Le duo de commissaires de cette seizième édition de la Biennale, Sam Bardaouil et Till Fellratch, en font eux-mêmes la démonstration, dans la manière dont ils ont rempli leur mission. Rude tâche, en effet, que de redresser la barre après la déception qui avait été celle de l’édition précédente : l’équipe de curateurs venus du Palais de Tokyo s’était perdue dans le gigantisme des nouveaux espaces, ceux des anciennes usines Fagor qui succédaient à l’ancien lieu, plus ramassé, celui de la Sucrière. Les nouveaux commissaires se sont montrés plus subtils, mais aussi plus habiles, dans le vaste périple artistique qu’ils proposaient. Dans leur note d’intention, ils invitent d’abord le visiteur à se rendre au Musée d’art contemporain (Mac) de Lyon que pilote Isabelle Bertolotti, la directrice de la Biennale, pour y découvrir une exposition chatoyante, intitulée Vie et mort de Louise Brunet. Autour de la figure locale d’une jeune femme engagée dans le soulèvement des ouvriers de la soie qui avait conduit à la célèbre révolte des canuts en 1834, ils proposent un parcours mêlant les œuvres de plusieurs des artistes invités avec des pièces des collections locales, mais aussi étrangères. Entrelaçant le réel et la fiction, ils mettent en scène de manière ludique le thème général de la Biennale et en font le point de départ d’une relecture inventive du passé en vue d’une intelligence du futur. Le propos n’est ni plaintif ni indigné. Il se place délibérément du côté de l’émotion, de la surprise, de l’intelligence et de l’imagination, qui naissent d’une position qui n’est pas celle de la force et qui n’incite pas à fantasmer la toute-puissance.

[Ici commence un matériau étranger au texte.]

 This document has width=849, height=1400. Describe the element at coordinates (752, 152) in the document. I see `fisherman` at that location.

La deuxième étape proposée au Mac consiste à présenter le travail, peu connu du grand public, des artistes libanais de Beyrouth, pendant la période des Golden Sixties, qui s’achève avec la guerre civile de 1975. Elle se boucle avec la grande et spectaculaire installation sonore et visuelle de Joana Hadjithomas et Khalil Joreige qui enveloppe le visiteur dans les images prises par les caméras de surveillance du musée d’art moderne de la capitale libanaise, le musée Sursok, le 4 août 2020, au moment de l’explosion qui a ravagé la ville, posant ainsi la question du rapport entre l’art et la violence du monde.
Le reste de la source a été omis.